# TEXT BLOCK
▼▼▼

= Walter McDonald (professor) =

Walter McDonald was an Irish Roman Catholic priest, theologian and Professor.

==Life and education==
McDonald was born in 1854 in Nicholastown, Mooncoin, County Kilkenny. He was educated at St Kieran's College, Kilkenny, and St. Patrick's College, Maynooth, and was ordained to the priesthood in 1876 for the Diocese of Ossory.

He taught first at St Kieran's College before being appointed Professor of Dogmatic Theology at Maynooth where he taught for over 40 years until his death in 1920. Dr McDonald served as prefect of the Postgraduate students in Dunboyne Establishment in Maynooth, founding the Irish Theological Quarterly in 1909, which ceased publication after his death, but was re-published from 1954 on, and still published today from Maynooth College.

==Professional work and reputation==
He was known for his opposition to the use of violence in the Irish Nationalist struggle for an independent Ireland and addressed the War of Independence (Ireland) in Some Ethical Questions on War and Peace, with Special References to Ireland in 1919. He maintained a wide circle of friends including the playwright Sean O'Casey and other figures in Irish cultural life.

▲▲▲

# COLLECTED DATA

▼▼▼

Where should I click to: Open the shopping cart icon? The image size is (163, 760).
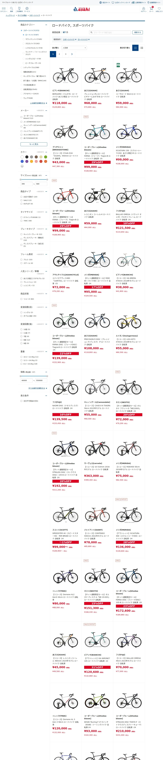click(151, 9)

▲▲▲

# EXERCISE PROMPT
Reproduce the stretch of the Walter McDonald article from "He taught first" through "Irish cultural life.", word for word.

# THE REPLY
He taught first at St Kieran's College before being appointed Professor of Dogmatic Theology at Maynooth where he taught for over 40 years until his death in 1920. Dr McDonald served as prefect of the Postgraduate students in Dunboyne Establishment in Maynooth, founding the Irish Theological Quarterly in 1909, which ceased publication after his death, but was re-published from 1954 on, and still published today from Maynooth College.

==Professional work and reputation==
He was known for his opposition to the use of violence in the Irish Nationalist struggle for an independent Ireland and addressed the War of Independence (Ireland) in Some Ethical Questions on War and Peace, with Special References to Ireland in 1919. He maintained a wide circle of friends including the playwright Sean O'Casey and other figures in Irish cultural life.